Necrotic · 07/05/2023 08:00

Was your daughter being naughty at all? Was she told to stop but carried on regardless?

PotteringAlonggotkickedoutandhadtoreregister · 07/05/2023 08:01

What grown adult was near enough to a swing to be hit in the face?! Surely swing behaviour 101 is that you don’t stand near it? It’s the thing you hear all parents drilling into their kids in the park!

WeWereInParis · 07/05/2023 08:02

Was it her fault for walking front of the swing? If so then she's being ridiculous.

Or is your child a bit older and was being a nuisance and hurt your friend through carelessness? I still think the silent treatment is unreasonable, but maybe if it was something more like this she is annoyed by your reaction to your child?

towriteyoumustlive · 07/05/2023 08:05

If she got hit in the face by your daughter on a swing then that implies she was standing far too close or walked past within reach of the swing.

Maybe she's embarrassed about it?

Just message to ask if she is OK.

Tilllly · 07/05/2023 08:07

Was everything ok before this? Perhaps she's been stewing about other things?

coffeecupsandwaxmelts · 07/05/2023 08:08

I appreciate she was standing too close but did you and/or DD apologise to her?

CaroleSinger · 07/05/2023 08:09

Are we talking a 14 year old daughter or a toddler?

Ostryga · 07/05/2023 08:10

Depends on how it happened. If she walked in front of the swing then she’s being completely unreasonable. If your child was dicking about and she got hurt then I can see why she is upset .

How did you react when it happened?

nirbil · 07/05/2023 08:13

I wouldn't be arsed with a friend like this tbh. Regardless of who was at fault. A grown adult should communicate not ignore. Let this one go; it's toxic otherwise.

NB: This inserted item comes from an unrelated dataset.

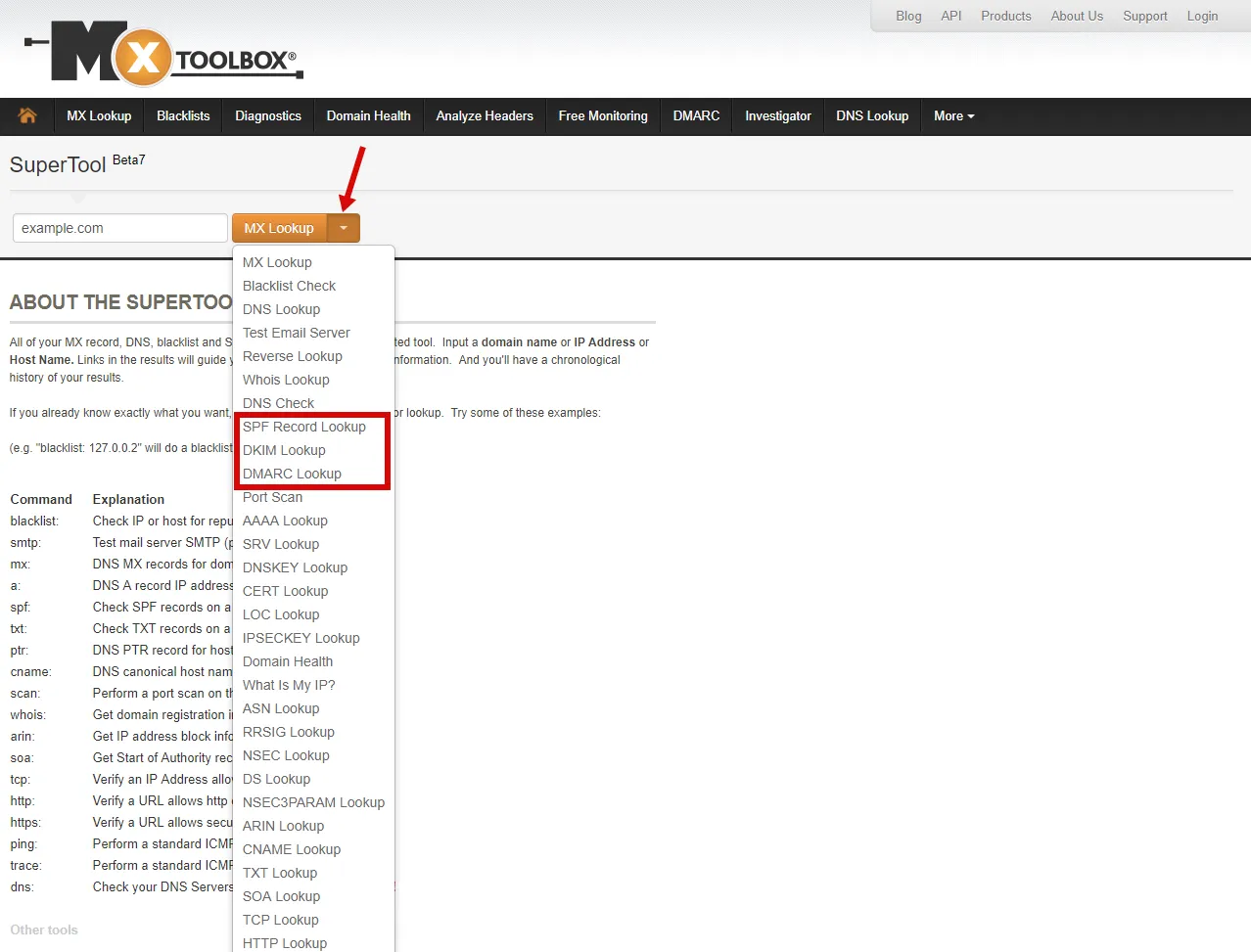The height and width of the screenshot is (952, 1251).
Task: Open the Domain Health nav item
Action: (369, 115)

Glittertwins · 07/05/2023 08:21

Don't stand so close to a swing that you can be hit by it.

Bloopsie · 07/05/2023 08:22

Swings are pretty predictable,go backward and forward so it is likely she wondered on the path. Does she not have kids?

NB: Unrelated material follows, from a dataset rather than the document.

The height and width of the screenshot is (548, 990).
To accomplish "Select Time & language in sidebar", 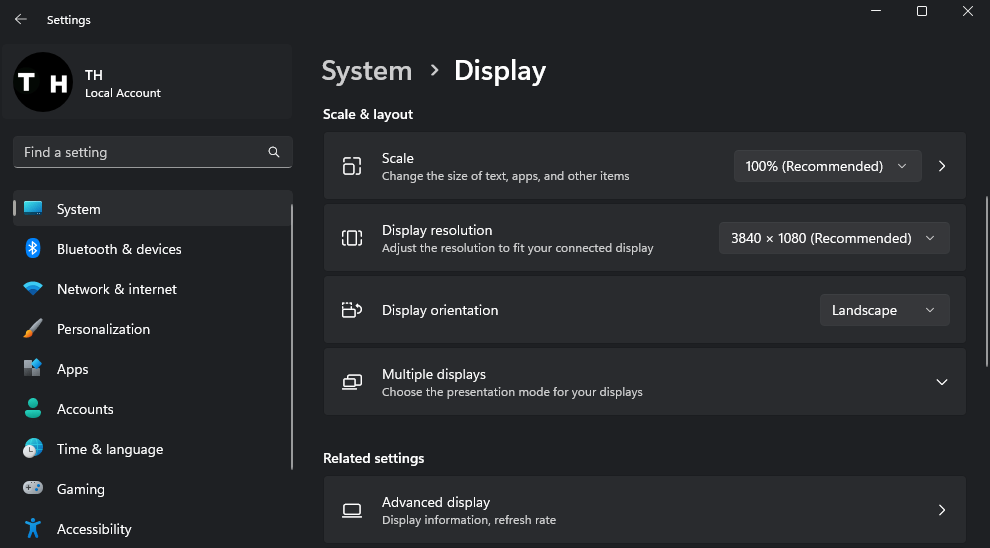I will tap(109, 449).
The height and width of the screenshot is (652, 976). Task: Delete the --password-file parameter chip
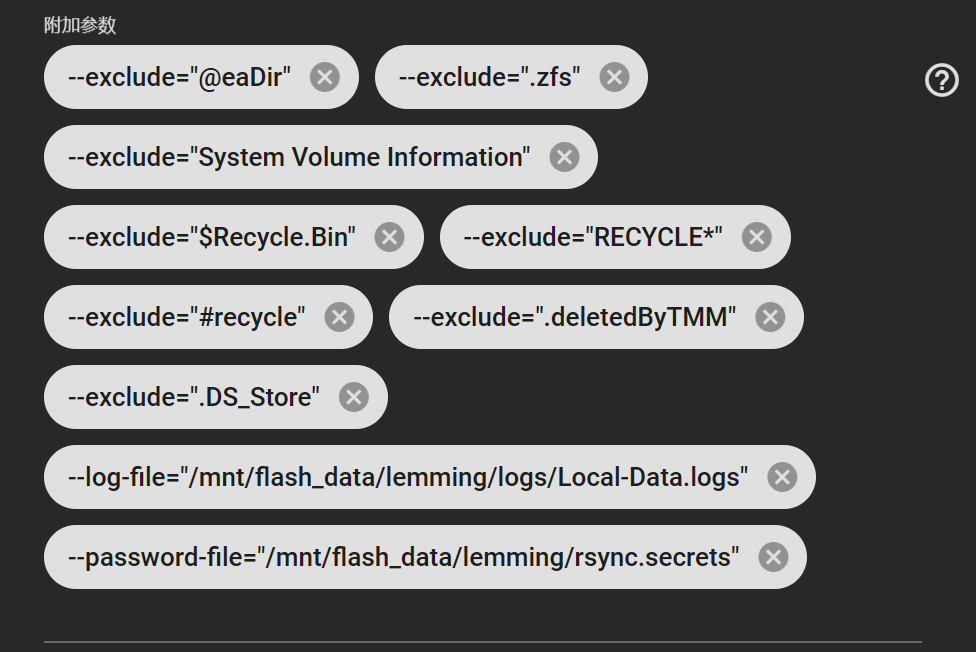773,557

CabernetSauvignon · 07/05/2023 08:23

No idea whether YABU without knowing more about the accident.

Putyourdamnshoeson · 07/05/2023 08:28

Likely that yanbu
An adult being hit by a swing is almost always going to be the adult's fault.
If it were me or my DD I would've apologised, and felt awfulbut would, honestly have expected the friend to respond with 'don't be sorry, it was my fault'
Can you elaborate?

TheKobayashiMaru · 07/05/2023 08:37

There's not enough info to say.

WhatNoRaisins · 07/05/2023 08:40

Was the swing being used appropriately? For example a child of the age it was designed for swinging back and forth rather than someone too big being reckless?

I'd expect an adult to know not to walk too close to someone using a swing.

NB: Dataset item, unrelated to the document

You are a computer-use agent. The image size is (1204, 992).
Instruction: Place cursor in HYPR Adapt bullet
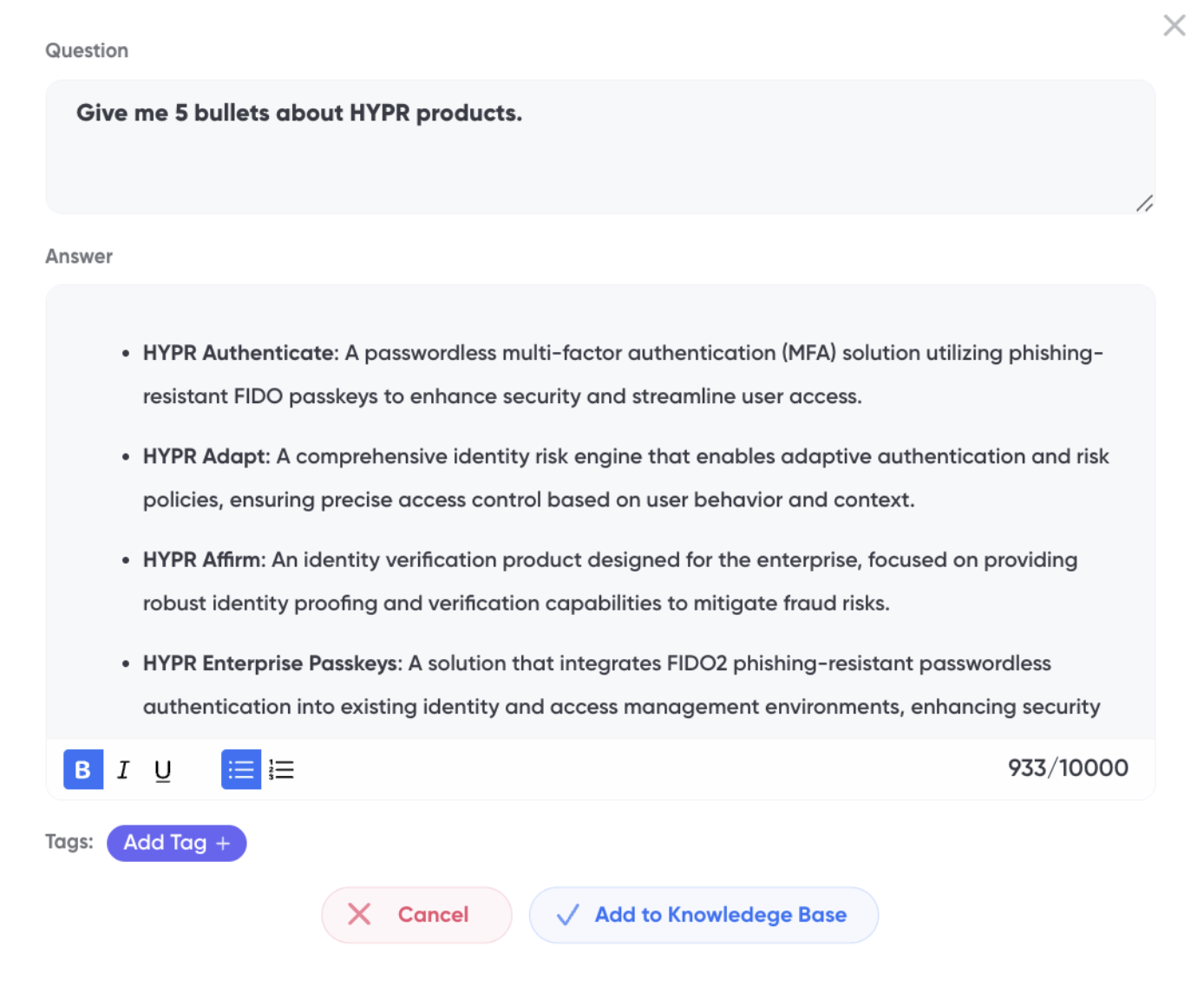625,478
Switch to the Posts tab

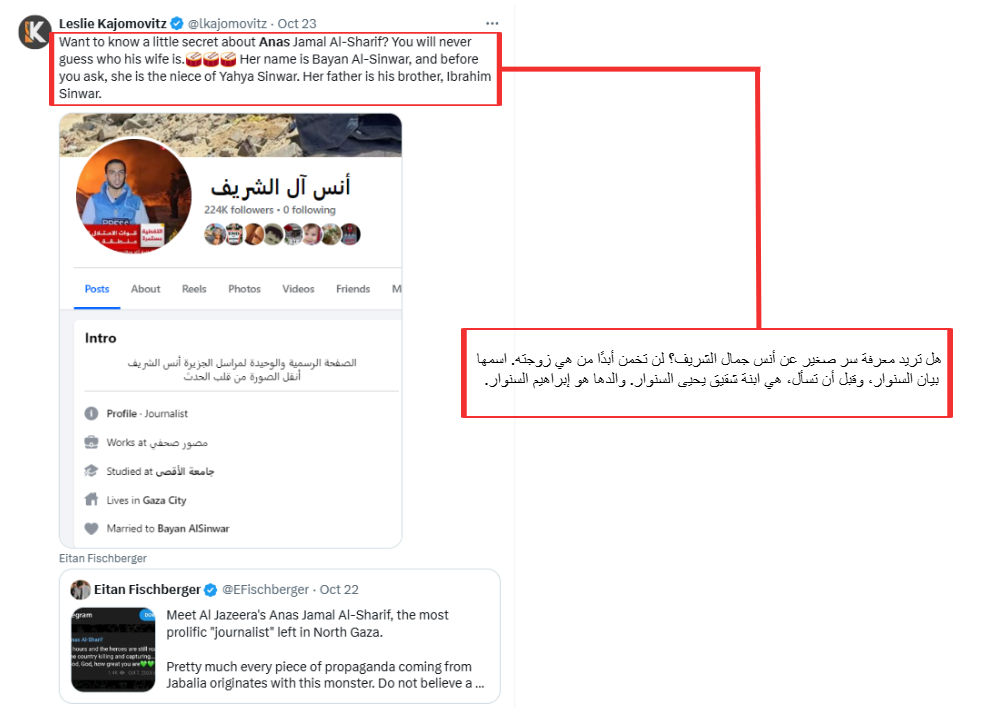[x=97, y=289]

ohtowinthelottery · 07/05/2023 08:40

Depends on the circumstances. Did she walk too close to the swing when child was on it - in which case friend only has themselves to blame or did child 'deliberately ' aim the swing seat at your friend whilst not swinging on it - in which case your reaction to that would be the deciding factor.

GoodChat · 07/05/2023 08:41

The other thing is did she not want to go to the park but the only time you make time with her is if she joins in activities with the children?

itsgettingweird · 07/05/2023 08:42

Another who says depends on circumstances.

Personally, as an adult, I can't think of any way I'd get hit in the face by swing other than me being too close in the first place!

AtlasPine · 07/05/2023 08:43

I think the answer may lie in how you reacted to the accident. Were you really defensive from the outset? Or were you genuinely concerned for your friend?

takealettermsjones · 07/05/2023 09:02

Everyone knows you don't walk in front of a moving swing. So unless your daughter stood with the swing in her hands and went "friend, come here!" and then thwack, your friend is being weird.

mumda · 07/05/2023 09:15

Swings. Chains. Fixed length. Basic maths. Steer clear of the swing reach.
Most kids learn that aged about 5.

Hellodarknessmyoldpal · 07/05/2023 09:22

This is pretty odd from your friend. Was your child sitting on the swing? If she was it would be nearly impossible for them to have any control over the swing hitting anyone? Or was she pushing the swing and being told to be careful but continuing anyway? Either way and adult should know to stand back.